When was the last time that you have actually used a Mac for work in a business/enterprise environment? When was the last time that you have tried to use a Mac as a work horse in a data center? And when was the last time that you had to use a Mac with a non-American keyboard?
For a home user who only surfs the web and watches the occasional movie on its machine, everything you said might be true. It might even be true when your definition of work means using Adobe Creative Suit. But everybody outside of that clientele knows that your statement simply isn't true - and never has been. It's a repetition of Apple's marketing mantra, but there are no real world facts to support it.
I'm typing this on a 13" Retina MacBook Pro - that currently runs Windows 8.1 Professional as its sole operating system. Why does it only run Win8.1? Because Yosemite is a royal pain in my work environment, which is a data center at a satellite communications teleport. Even desktop Linux is a more reliable and useful choice where I spend my working hours, and that's saying a lot.
And even if Yosemite did not have all the compatibility and stability problems that it has, its performance is horrible when compared to Windows or Linux on the same MacBook - it's a simple fact that it's the slowest of the three platforms. But performance isn't everything, I agree. If an environment generally is a pleasure to use, a performance hit here and there is a price everybody would be willing to pay. But the next reality is that OS X is NOT more comfortable or easier to use than a modern desktop Linux or even Windows. It's just different, and very often it is only different to be different, not to make things better for the user. Finder compared to Windows Explorer, for example, has been providing an inferior user experience for decades now. Quick Look is awesome, but Finder, pardon my French, is an inferior and unstable piece of crap. Not having the menu bar in the application window has been annoying me for years - but I'm using large screens or multi-screen environments. As long as you're on a single notebook display this is not much of a problem. But when you're working on a 21:9 display or two large widescreen displays this design choice of Apple's becomes immediately counter-productive and intolerable.
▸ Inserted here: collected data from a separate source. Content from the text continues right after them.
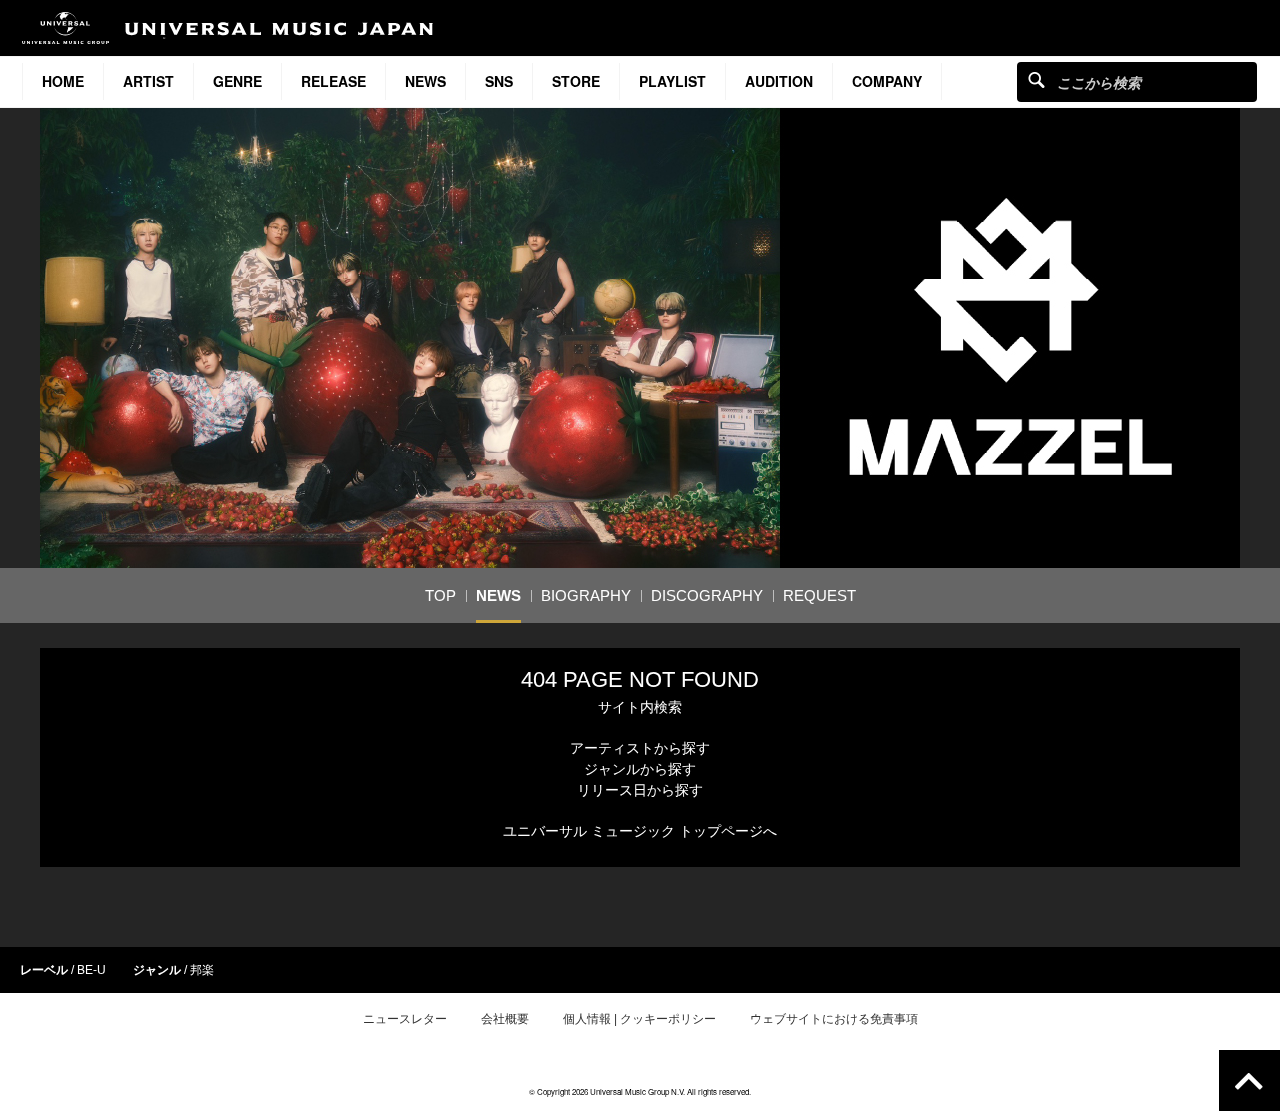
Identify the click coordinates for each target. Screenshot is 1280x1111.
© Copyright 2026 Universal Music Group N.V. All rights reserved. (640, 1091)
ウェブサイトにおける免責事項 (834, 1019)
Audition (779, 81)
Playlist (672, 81)
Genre (237, 81)
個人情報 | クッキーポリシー (639, 1019)
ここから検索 (1036, 79)
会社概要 (505, 1019)
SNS (499, 81)
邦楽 (202, 970)
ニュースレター (405, 1019)
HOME (63, 81)
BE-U (91, 970)
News (425, 81)
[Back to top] (1249, 1080)
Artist (148, 81)
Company (887, 81)
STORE (576, 81)
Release (333, 81)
But my all-time favorite is the disaster that Apple produced with their non-standard keyboards. I'm using a German keyboard layout and this is the most painful thing to use when you spend your days in terminal windows. Why is there no "delete" key on their notebook keyboards? Why do they not label the braces, pipe symbol and other "special" characters properly? Hell, the whole PC industry gets that job right - only Apple seems to believe that everybody on this planet was born in California.
And if you really want to feel tortured, use VMware's vCenter with a web browser running on OS X. Enjoy the constant crashes. Enjoy the frustrating keyboard incompatibilities.
Macs are so much better and more convenient to use? Not where I earn my money.